Items from a data source:
========================================

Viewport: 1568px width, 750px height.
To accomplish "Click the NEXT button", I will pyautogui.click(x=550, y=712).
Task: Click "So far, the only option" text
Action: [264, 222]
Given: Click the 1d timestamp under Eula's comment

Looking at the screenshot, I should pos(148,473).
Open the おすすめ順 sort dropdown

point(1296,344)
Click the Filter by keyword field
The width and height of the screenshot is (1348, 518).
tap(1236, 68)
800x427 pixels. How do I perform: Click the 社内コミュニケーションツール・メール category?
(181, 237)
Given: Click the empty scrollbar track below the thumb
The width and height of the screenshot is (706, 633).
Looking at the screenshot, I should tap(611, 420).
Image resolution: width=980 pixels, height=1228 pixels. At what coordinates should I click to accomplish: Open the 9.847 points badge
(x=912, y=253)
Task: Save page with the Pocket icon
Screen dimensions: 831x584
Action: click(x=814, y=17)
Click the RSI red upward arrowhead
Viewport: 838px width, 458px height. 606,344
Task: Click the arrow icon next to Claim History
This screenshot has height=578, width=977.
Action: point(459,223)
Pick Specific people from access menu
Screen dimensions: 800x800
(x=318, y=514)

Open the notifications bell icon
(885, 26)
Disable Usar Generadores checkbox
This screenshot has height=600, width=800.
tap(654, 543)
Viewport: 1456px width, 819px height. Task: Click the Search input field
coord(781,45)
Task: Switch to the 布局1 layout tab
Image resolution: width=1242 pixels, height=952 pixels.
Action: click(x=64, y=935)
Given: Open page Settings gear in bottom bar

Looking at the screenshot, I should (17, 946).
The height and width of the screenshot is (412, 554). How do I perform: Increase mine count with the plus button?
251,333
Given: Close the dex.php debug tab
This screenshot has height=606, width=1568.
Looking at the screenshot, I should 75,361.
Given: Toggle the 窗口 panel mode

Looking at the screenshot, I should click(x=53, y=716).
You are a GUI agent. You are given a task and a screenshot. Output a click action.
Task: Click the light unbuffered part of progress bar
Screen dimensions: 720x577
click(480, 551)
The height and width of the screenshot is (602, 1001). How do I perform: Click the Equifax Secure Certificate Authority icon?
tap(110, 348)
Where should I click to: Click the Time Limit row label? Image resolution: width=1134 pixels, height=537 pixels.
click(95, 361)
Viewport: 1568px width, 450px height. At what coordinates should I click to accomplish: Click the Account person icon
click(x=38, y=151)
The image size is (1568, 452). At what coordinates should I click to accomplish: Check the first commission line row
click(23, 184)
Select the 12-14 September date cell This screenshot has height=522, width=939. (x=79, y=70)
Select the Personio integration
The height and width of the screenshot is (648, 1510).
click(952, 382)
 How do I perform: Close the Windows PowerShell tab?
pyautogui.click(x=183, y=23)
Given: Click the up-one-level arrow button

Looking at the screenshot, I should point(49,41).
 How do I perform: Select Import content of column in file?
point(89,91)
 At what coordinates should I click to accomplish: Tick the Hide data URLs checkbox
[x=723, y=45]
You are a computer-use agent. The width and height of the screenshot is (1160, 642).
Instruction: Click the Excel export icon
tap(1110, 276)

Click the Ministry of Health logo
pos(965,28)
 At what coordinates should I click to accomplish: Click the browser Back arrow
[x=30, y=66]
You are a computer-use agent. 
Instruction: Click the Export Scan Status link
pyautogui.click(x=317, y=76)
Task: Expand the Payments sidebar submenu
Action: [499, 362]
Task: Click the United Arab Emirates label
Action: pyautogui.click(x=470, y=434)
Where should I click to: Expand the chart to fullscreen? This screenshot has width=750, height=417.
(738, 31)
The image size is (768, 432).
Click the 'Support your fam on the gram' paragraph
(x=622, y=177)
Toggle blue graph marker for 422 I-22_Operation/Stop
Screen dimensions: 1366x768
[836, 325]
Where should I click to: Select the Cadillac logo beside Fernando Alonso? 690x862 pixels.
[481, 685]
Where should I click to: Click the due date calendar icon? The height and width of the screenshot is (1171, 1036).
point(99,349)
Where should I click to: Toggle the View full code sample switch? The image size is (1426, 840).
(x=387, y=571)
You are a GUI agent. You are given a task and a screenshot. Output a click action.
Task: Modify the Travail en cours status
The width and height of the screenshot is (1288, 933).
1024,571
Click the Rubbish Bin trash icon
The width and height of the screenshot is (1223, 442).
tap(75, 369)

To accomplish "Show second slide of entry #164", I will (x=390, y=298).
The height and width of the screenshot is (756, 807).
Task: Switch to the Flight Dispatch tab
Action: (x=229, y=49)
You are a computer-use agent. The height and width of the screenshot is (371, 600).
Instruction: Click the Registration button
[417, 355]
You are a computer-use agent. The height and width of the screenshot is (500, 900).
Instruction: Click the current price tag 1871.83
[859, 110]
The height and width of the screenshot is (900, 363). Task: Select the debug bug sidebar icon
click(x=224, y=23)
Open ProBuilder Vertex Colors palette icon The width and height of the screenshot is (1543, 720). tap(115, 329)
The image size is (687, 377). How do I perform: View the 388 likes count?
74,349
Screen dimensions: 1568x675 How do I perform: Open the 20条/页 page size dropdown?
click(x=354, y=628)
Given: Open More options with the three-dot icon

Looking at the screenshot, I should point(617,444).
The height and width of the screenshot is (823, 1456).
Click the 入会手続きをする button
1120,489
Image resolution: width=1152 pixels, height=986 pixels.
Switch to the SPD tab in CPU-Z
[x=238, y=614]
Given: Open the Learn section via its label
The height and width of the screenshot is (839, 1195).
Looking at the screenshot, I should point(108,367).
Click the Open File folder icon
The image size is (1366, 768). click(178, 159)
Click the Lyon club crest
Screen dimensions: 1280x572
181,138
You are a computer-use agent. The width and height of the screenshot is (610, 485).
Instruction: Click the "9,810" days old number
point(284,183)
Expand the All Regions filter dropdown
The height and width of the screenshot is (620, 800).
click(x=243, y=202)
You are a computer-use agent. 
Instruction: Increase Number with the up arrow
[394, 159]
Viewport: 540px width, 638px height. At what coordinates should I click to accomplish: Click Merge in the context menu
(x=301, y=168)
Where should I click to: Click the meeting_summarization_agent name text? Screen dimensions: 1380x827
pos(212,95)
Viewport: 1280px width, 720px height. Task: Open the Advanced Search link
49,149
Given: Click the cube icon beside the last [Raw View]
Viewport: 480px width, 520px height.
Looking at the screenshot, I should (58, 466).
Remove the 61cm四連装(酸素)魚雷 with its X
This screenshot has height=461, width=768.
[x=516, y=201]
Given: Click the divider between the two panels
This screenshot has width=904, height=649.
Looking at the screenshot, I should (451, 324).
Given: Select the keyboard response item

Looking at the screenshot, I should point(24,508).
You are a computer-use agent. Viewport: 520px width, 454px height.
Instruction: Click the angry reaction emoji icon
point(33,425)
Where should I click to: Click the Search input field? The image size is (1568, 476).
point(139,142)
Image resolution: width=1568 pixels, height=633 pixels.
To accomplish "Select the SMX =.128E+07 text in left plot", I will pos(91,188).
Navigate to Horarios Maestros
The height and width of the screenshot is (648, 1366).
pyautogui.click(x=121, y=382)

========================================

§ **PROBLEM TO SOLVE**:
Each record must be repeated exactly as it is.

§ **EXERCISE SOLUTION**:
Viewport: 1568px width, 750px height.
To accomplish "Click the NEXT button", I will pyautogui.click(x=550, y=712).
Task: Click "So far, the only option" text
Action: [264, 222]
Given: Click the 1d timestamp under Eula's comment

Looking at the screenshot, I should pos(148,473).
Open the おすすめ順 sort dropdown

point(1296,344)
Click the Filter by keyword field
The width and height of the screenshot is (1348, 518).
tap(1236, 68)
800x427 pixels. How do I perform: Click the 社内コミュニケーションツール・メール category?
(181, 237)
Given: Click the empty scrollbar track below the thumb
The width and height of the screenshot is (706, 633).
Looking at the screenshot, I should tap(611, 420).
Image resolution: width=980 pixels, height=1228 pixels. At what coordinates should I click to accomplish: Open the 9.847 points badge
(x=912, y=253)
Task: Save page with the Pocket icon
Screen dimensions: 831x584
Action: click(x=814, y=17)
Click the RSI red upward arrowhead
Viewport: 838px width, 458px height. 606,344
Task: Click the arrow icon next to Claim History
This screenshot has height=578, width=977.
Action: point(459,223)
Pick Specific people from access menu
Screen dimensions: 800x800
(x=318, y=514)

Open the notifications bell icon
(885, 26)
Disable Usar Generadores checkbox
This screenshot has height=600, width=800.
tap(654, 543)
Viewport: 1456px width, 819px height. Task: Click the Search input field
coord(781,45)
Task: Switch to the 布局1 layout tab
Image resolution: width=1242 pixels, height=952 pixels.
Action: click(x=64, y=935)
Given: Open page Settings gear in bottom bar

Looking at the screenshot, I should (17, 946).
The height and width of the screenshot is (412, 554). How do I perform: Increase mine count with the plus button?
251,333
Given: Close the dex.php debug tab
This screenshot has height=606, width=1568.
Looking at the screenshot, I should 75,361.
Given: Toggle the 窗口 panel mode

Looking at the screenshot, I should click(x=53, y=716).
You are a GUI agent. You are given a task and a screenshot. Output a click action.
Task: Click the light unbuffered part of progress bar
Screen dimensions: 720x577
click(480, 551)
The height and width of the screenshot is (602, 1001). How do I perform: Click the Equifax Secure Certificate Authority icon?
tap(110, 348)
Where should I click to: Click the Time Limit row label? Image resolution: width=1134 pixels, height=537 pixels.
click(95, 361)
Viewport: 1568px width, 450px height. At what coordinates should I click to accomplish: Click the Account person icon
click(x=38, y=151)
The image size is (1568, 452). At what coordinates should I click to accomplish: Check the first commission line row
click(23, 184)
Select the 12-14 September date cell This screenshot has height=522, width=939. (x=79, y=70)
Select the Personio integration
The height and width of the screenshot is (648, 1510).
click(952, 382)
 How do I perform: Close the Windows PowerShell tab?
pyautogui.click(x=183, y=23)
Given: Click the up-one-level arrow button

Looking at the screenshot, I should point(49,41).
 How do I perform: Select Import content of column in file?
point(89,91)
 At what coordinates should I click to accomplish: Tick the Hide data URLs checkbox
[x=723, y=45]
You are a computer-use agent. The width and height of the screenshot is (1160, 642).
Instruction: Click the Excel export icon
tap(1110, 276)

Click the Ministry of Health logo
pos(965,28)
 At what coordinates should I click to accomplish: Click the browser Back arrow
[x=30, y=66]
You are a computer-use agent. 
Instruction: Click the Export Scan Status link
pyautogui.click(x=317, y=76)
Task: Expand the Payments sidebar submenu
Action: [499, 362]
Task: Click the United Arab Emirates label
Action: pyautogui.click(x=470, y=434)
Where should I click to: Expand the chart to fullscreen? This screenshot has width=750, height=417.
(738, 31)
The image size is (768, 432).
Click the 'Support your fam on the gram' paragraph
(x=622, y=177)
Toggle blue graph marker for 422 I-22_Operation/Stop
Screen dimensions: 1366x768
[836, 325]
Where should I click to: Select the Cadillac logo beside Fernando Alonso? 690x862 pixels.
[481, 685]
Where should I click to: Click the due date calendar icon? The height and width of the screenshot is (1171, 1036).
point(99,349)
Where should I click to: Toggle the View full code sample switch? The image size is (1426, 840).
(x=387, y=571)
You are a GUI agent. You are given a task and a screenshot. Output a click action.
Task: Modify the Travail en cours status
The width and height of the screenshot is (1288, 933).
1024,571
Click the Rubbish Bin trash icon
The width and height of the screenshot is (1223, 442).
tap(75, 369)

To accomplish "Show second slide of entry #164", I will (x=390, y=298).
The height and width of the screenshot is (756, 807).
Task: Switch to the Flight Dispatch tab
Action: (x=229, y=49)
You are a computer-use agent. The height and width of the screenshot is (371, 600).
Instruction: Click the Registration button
[417, 355]
You are a computer-use agent. The height and width of the screenshot is (500, 900).
Instruction: Click the current price tag 1871.83
[859, 110]
The height and width of the screenshot is (900, 363). Task: Select the debug bug sidebar icon
click(x=224, y=23)
Open ProBuilder Vertex Colors palette icon The width and height of the screenshot is (1543, 720). tap(115, 329)
The image size is (687, 377). How do I perform: View the 388 likes count?
74,349
Screen dimensions: 1568x675 How do I perform: Open the 20条/页 page size dropdown?
click(x=354, y=628)
Given: Open More options with the three-dot icon

Looking at the screenshot, I should point(617,444).
The height and width of the screenshot is (823, 1456).
Click the 入会手続きをする button
1120,489
Image resolution: width=1152 pixels, height=986 pixels.
Switch to the SPD tab in CPU-Z
[x=238, y=614]
Given: Open the Learn section via its label
The height and width of the screenshot is (839, 1195).
Looking at the screenshot, I should point(108,367).
Click the Open File folder icon
The image size is (1366, 768). click(178, 159)
Click the Lyon club crest
Screen dimensions: 1280x572
181,138
You are a computer-use agent. The width and height of the screenshot is (610, 485).
Instruction: Click the "9,810" days old number
point(284,183)
Expand the All Regions filter dropdown
The height and width of the screenshot is (620, 800).
click(x=243, y=202)
You are a computer-use agent. 
Instruction: Increase Number with the up arrow
[394, 159]
Viewport: 540px width, 638px height. At what coordinates should I click to accomplish: Click Merge in the context menu
(x=301, y=168)
Where should I click to: Click the meeting_summarization_agent name text? Screen dimensions: 1380x827
pos(212,95)
Viewport: 1280px width, 720px height. Task: Open the Advanced Search link
49,149
Given: Click the cube icon beside the last [Raw View]
Viewport: 480px width, 520px height.
Looking at the screenshot, I should (58, 466).
Remove the 61cm四連装(酸素)魚雷 with its X
This screenshot has height=461, width=768.
[x=516, y=201]
Given: Click the divider between the two panels
This screenshot has width=904, height=649.
Looking at the screenshot, I should (451, 324).
Given: Select the keyboard response item

Looking at the screenshot, I should point(24,508).
You are a computer-use agent. Viewport: 520px width, 454px height.
Instruction: Click the angry reaction emoji icon
point(33,425)
Where should I click to: Click the Search input field? The image size is (1568, 476).
point(139,142)
Image resolution: width=1568 pixels, height=633 pixels.
To accomplish "Select the SMX =.128E+07 text in left plot", I will pos(91,188).
Navigate to Horarios Maestros
The height and width of the screenshot is (648, 1366).
pyautogui.click(x=121, y=382)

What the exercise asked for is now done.